EXERCISE. Quote the rows below word for word, from the line with "You are a computer-use agent. This" through the end of the rows, both included. Leave the pictures out of your answer.

## Begin

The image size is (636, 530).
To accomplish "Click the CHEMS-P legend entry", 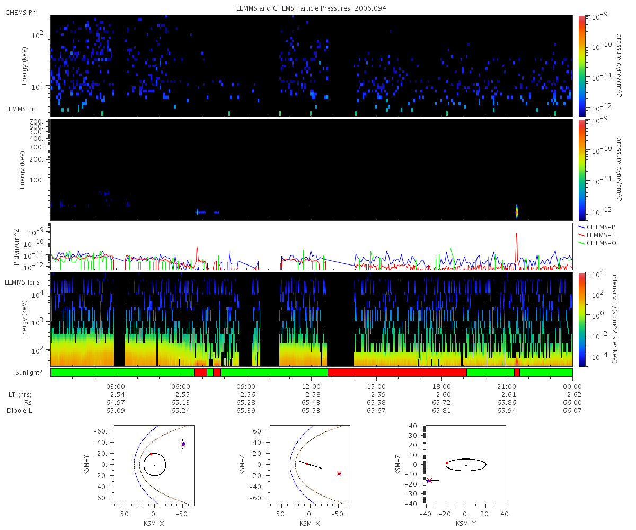I will pos(602,227).
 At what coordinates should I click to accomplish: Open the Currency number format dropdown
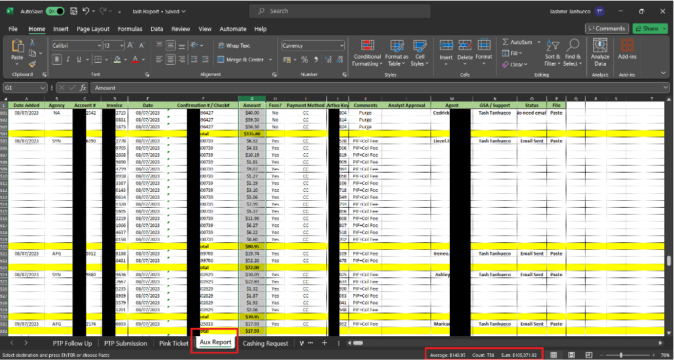341,46
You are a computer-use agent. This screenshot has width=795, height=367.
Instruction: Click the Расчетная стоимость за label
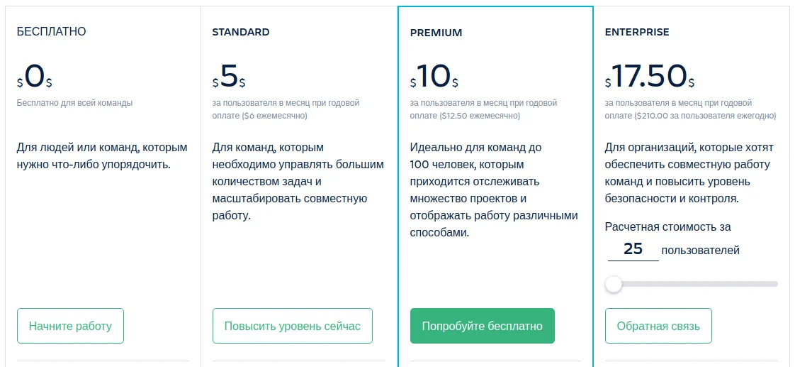click(667, 227)
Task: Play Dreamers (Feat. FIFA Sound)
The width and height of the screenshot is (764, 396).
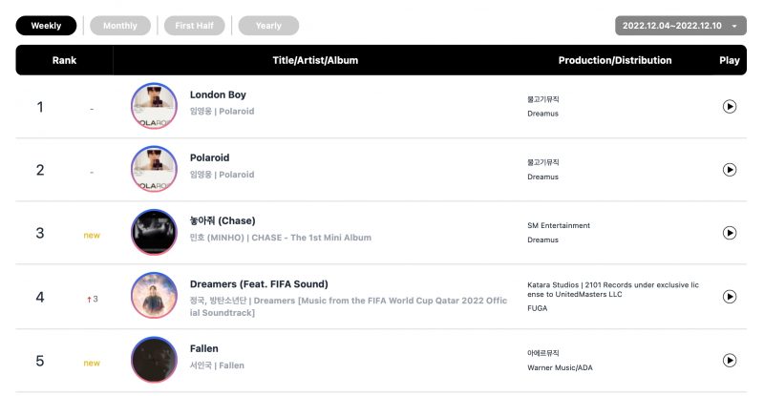Action: click(730, 297)
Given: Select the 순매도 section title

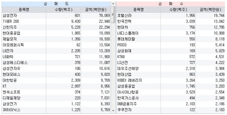Looking at the screenshot, I should [x=56, y=4].
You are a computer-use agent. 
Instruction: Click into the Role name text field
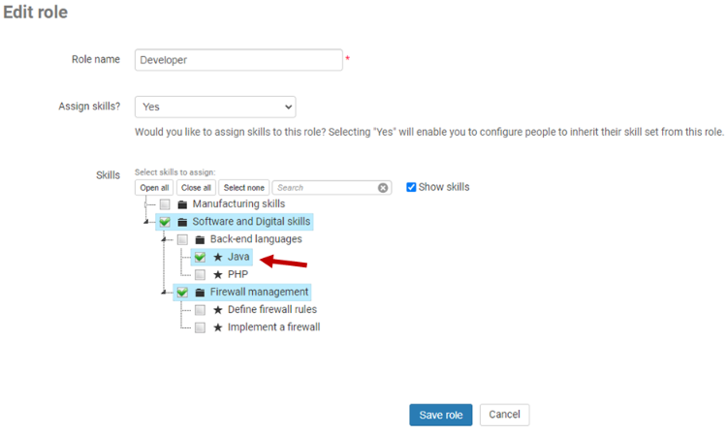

## End

SOLUTION TO THIS TASK.
You are a computer-use agent. This screenshot has width=795, height=367.
Instruction: Click the Расчетная стоимость за label
click(667, 227)
Task: Play Dreamers (Feat. FIFA Sound)
The width and height of the screenshot is (764, 396).
Action: click(730, 297)
Given: Select the 순매도 section title

Looking at the screenshot, I should [x=56, y=4].
You are a computer-use agent. 
Instruction: Click into the Role name text field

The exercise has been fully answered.